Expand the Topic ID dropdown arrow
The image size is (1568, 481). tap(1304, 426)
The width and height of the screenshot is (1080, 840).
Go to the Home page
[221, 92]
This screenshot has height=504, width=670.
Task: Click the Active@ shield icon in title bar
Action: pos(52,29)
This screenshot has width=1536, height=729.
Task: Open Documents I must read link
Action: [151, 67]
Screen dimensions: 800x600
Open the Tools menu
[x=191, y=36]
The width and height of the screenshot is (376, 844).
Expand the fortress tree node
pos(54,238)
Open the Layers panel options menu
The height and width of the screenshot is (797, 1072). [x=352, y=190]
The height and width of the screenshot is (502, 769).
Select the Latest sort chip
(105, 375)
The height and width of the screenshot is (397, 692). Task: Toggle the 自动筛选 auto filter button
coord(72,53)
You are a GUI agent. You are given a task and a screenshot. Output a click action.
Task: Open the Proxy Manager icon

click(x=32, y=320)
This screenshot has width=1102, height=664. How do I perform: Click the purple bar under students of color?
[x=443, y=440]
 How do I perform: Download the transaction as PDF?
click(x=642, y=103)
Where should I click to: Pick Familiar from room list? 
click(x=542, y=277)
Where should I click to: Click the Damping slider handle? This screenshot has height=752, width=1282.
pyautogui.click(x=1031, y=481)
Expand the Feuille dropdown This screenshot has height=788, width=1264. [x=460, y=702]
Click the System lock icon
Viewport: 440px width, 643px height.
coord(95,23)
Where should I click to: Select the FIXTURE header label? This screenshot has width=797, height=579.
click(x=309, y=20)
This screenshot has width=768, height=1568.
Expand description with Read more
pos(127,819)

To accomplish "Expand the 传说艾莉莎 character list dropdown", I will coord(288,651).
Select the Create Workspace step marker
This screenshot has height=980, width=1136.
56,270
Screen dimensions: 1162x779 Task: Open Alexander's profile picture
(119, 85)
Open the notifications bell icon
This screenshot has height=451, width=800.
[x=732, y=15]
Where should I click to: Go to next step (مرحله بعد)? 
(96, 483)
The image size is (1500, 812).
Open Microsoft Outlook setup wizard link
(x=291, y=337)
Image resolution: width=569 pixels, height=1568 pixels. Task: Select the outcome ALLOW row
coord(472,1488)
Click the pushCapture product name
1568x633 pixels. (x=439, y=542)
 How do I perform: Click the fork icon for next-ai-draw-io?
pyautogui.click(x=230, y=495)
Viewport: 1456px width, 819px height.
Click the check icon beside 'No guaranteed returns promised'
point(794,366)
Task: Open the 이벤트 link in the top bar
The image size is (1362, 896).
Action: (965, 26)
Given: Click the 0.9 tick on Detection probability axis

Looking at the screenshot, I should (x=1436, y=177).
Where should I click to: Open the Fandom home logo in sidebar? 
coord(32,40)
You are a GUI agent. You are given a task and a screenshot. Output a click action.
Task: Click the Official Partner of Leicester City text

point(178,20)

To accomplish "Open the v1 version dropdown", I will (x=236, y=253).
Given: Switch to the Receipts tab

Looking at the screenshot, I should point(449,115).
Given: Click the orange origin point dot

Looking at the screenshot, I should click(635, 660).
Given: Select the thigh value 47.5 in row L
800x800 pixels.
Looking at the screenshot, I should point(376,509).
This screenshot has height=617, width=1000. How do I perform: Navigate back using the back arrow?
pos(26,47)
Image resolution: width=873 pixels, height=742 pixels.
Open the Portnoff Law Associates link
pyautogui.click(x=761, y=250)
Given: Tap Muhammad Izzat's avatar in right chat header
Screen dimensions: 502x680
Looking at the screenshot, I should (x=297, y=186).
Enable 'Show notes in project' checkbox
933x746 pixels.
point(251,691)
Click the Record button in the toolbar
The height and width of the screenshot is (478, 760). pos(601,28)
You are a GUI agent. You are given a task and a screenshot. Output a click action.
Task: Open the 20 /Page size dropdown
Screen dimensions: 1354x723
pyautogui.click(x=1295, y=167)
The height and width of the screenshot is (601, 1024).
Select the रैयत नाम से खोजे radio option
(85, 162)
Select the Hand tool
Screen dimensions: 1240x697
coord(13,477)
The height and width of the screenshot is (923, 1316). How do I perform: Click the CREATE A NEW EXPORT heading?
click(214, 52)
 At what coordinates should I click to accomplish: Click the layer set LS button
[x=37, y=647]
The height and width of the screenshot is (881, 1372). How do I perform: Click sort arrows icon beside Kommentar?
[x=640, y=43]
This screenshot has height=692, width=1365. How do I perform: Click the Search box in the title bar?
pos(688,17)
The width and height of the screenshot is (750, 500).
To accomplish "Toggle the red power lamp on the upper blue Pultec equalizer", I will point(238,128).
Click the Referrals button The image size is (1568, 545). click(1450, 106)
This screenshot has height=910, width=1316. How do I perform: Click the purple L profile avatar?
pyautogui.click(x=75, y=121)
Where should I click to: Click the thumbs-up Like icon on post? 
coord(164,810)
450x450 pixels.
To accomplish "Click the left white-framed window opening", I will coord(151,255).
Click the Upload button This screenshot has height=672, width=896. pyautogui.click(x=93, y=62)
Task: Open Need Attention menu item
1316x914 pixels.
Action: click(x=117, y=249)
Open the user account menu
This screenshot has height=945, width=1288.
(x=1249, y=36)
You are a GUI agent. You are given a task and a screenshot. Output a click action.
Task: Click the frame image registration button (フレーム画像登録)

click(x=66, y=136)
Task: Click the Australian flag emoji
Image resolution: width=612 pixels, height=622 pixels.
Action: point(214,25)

Work to complete: Retype only the stretch of lines above starting at the one with "Viewport: 1456px width, 819px height." and stopping at the one with "Given: Tap Muhammad", exactly as written, with both kept.

Exercise solution:
Viewport: 1456px width, 819px height.
Click the check icon beside 'No guaranteed returns promised'
point(794,366)
Task: Open the 이벤트 link in the top bar
The image size is (1362, 896).
Action: (965, 26)
Given: Click the 0.9 tick on Detection probability axis

Looking at the screenshot, I should (x=1436, y=177).
Where should I click to: Open the Fandom home logo in sidebar? 
coord(32,40)
You are a GUI agent. You are given a task and a screenshot. Output a click action.
Task: Click the Official Partner of Leicester City text

point(178,20)

To accomplish "Open the v1 version dropdown", I will (x=236, y=253).
Given: Switch to the Receipts tab

Looking at the screenshot, I should point(449,115).
Given: Click the orange origin point dot

Looking at the screenshot, I should click(635, 660).
Given: Select the thigh value 47.5 in row L
800x800 pixels.
Looking at the screenshot, I should point(376,509).
This screenshot has height=617, width=1000. How do I perform: Navigate back using the back arrow?
pos(26,47)
Image resolution: width=873 pixels, height=742 pixels.
Open the Portnoff Law Associates link
pyautogui.click(x=761, y=250)
Given: Tap Muhammad Izzat's avatar in right chat header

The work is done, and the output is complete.